#### EXTRACTED DATA
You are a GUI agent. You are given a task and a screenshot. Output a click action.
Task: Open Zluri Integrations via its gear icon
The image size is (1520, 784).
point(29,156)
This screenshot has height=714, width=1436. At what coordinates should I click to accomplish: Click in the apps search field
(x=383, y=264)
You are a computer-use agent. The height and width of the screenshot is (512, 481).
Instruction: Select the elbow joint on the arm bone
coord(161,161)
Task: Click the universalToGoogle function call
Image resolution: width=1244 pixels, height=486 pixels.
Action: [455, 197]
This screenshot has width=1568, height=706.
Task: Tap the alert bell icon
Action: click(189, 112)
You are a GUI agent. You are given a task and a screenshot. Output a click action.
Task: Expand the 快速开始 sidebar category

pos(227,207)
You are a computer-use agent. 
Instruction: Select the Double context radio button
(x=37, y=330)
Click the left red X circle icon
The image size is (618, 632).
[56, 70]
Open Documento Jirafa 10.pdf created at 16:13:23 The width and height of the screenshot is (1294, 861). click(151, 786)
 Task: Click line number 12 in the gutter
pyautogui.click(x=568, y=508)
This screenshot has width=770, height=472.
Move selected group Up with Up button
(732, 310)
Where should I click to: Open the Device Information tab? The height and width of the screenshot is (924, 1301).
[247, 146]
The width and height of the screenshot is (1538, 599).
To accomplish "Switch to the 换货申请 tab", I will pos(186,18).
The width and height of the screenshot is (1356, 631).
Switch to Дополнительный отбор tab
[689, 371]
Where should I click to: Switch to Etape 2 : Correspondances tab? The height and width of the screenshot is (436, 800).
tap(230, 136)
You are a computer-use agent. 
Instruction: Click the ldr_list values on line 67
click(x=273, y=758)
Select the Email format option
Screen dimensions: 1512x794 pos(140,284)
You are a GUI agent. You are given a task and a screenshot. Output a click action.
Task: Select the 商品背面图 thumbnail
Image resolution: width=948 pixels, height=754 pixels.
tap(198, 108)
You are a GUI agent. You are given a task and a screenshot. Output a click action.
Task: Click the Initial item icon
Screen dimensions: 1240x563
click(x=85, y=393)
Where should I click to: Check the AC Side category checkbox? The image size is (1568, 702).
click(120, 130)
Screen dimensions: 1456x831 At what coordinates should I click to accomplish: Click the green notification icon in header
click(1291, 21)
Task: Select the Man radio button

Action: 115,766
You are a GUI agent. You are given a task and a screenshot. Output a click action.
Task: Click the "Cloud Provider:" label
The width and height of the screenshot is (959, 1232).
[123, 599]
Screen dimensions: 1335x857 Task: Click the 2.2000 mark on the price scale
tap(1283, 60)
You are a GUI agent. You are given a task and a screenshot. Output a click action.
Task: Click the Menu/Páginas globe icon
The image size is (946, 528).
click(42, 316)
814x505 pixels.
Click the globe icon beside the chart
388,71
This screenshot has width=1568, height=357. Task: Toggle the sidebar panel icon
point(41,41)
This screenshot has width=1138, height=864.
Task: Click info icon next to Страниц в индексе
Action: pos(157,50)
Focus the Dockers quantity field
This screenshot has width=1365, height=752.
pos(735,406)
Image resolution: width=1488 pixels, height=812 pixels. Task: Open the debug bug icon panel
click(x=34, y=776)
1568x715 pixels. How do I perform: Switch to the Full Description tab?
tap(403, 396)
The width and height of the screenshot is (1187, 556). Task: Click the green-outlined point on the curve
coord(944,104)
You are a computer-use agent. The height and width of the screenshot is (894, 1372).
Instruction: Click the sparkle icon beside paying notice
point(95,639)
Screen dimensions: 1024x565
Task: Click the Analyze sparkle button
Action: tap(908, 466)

#### PROBLEM TO WORK ON
Copy out every line of the material above word for word.

#### COMPLETE RESPONSE
You are a GUI agent. You are given a task and a screenshot. Output a click action.
Task: Open Zluri Integrations via its gear icon
The image size is (1520, 784).
point(29,156)
This screenshot has height=714, width=1436. At what coordinates should I click to accomplish: Click in the apps search field
(x=383, y=264)
You are a computer-use agent. The height and width of the screenshot is (512, 481).
Instruction: Select the elbow joint on the arm bone
coord(161,161)
Task: Click the universalToGoogle function call
Image resolution: width=1244 pixels, height=486 pixels.
Action: [455, 197]
This screenshot has width=1568, height=706.
Task: Tap the alert bell icon
Action: click(189, 112)
You are a GUI agent. You are given a task and a screenshot. Output a click action.
Task: Expand the 快速开始 sidebar category

pos(227,207)
You are a computer-use agent. 
Instruction: Select the Double context radio button
(x=37, y=330)
Click the left red X circle icon
The image size is (618, 632).
[56, 70]
Open Documento Jirafa 10.pdf created at 16:13:23 The width and height of the screenshot is (1294, 861). click(151, 786)
 Task: Click line number 12 in the gutter
pyautogui.click(x=568, y=508)
This screenshot has width=770, height=472.
Move selected group Up with Up button
(732, 310)
Where should I click to: Open the Device Information tab? The height and width of the screenshot is (924, 1301).
[247, 146]
The width and height of the screenshot is (1538, 599).
To accomplish "Switch to the 换货申请 tab", I will pos(186,18).
The width and height of the screenshot is (1356, 631).
Switch to Дополнительный отбор tab
[689, 371]
Where should I click to: Switch to Etape 2 : Correspondances tab? The height and width of the screenshot is (436, 800).
tap(230, 136)
You are a computer-use agent. 
Instruction: Click the ldr_list values on line 67
click(x=273, y=758)
Select the Email format option
Screen dimensions: 1512x794 pos(140,284)
You are a GUI agent. You are given a task and a screenshot. Output a click action.
Task: Select the 商品背面图 thumbnail
Image resolution: width=948 pixels, height=754 pixels.
tap(198, 108)
You are a GUI agent. You are given a task and a screenshot. Output a click action.
Task: Click the Initial item icon
Screen dimensions: 1240x563
click(x=85, y=393)
Where should I click to: Check the AC Side category checkbox? The image size is (1568, 702).
click(120, 130)
Screen dimensions: 1456x831 At what coordinates should I click to accomplish: Click the green notification icon in header
click(1291, 21)
Task: Select the Man radio button

Action: 115,766
You are a GUI agent. You are given a task and a screenshot. Output a click action.
Task: Click the "Cloud Provider:" label
The width and height of the screenshot is (959, 1232).
[123, 599]
Screen dimensions: 1335x857 Task: Click the 2.2000 mark on the price scale
tap(1283, 60)
You are a GUI agent. You are given a task and a screenshot. Output a click action.
Task: Click the Menu/Páginas globe icon
The image size is (946, 528).
click(42, 316)
814x505 pixels.
Click the globe icon beside the chart
388,71
This screenshot has width=1568, height=357. Task: Toggle the sidebar panel icon
point(41,41)
This screenshot has width=1138, height=864.
Task: Click info icon next to Страниц в индексе
Action: pos(157,50)
Focus the Dockers quantity field
This screenshot has width=1365, height=752.
pos(735,406)
Image resolution: width=1488 pixels, height=812 pixels. Task: Open the debug bug icon panel
click(x=34, y=776)
1568x715 pixels. How do I perform: Switch to the Full Description tab?
tap(403, 396)
The width and height of the screenshot is (1187, 556). Task: Click the green-outlined point on the curve
coord(944,104)
You are a computer-use agent. The height and width of the screenshot is (894, 1372).
Instruction: Click the sparkle icon beside paying notice
point(95,639)
Screen dimensions: 1024x565
Task: Click the Analyze sparkle button
Action: tap(908, 466)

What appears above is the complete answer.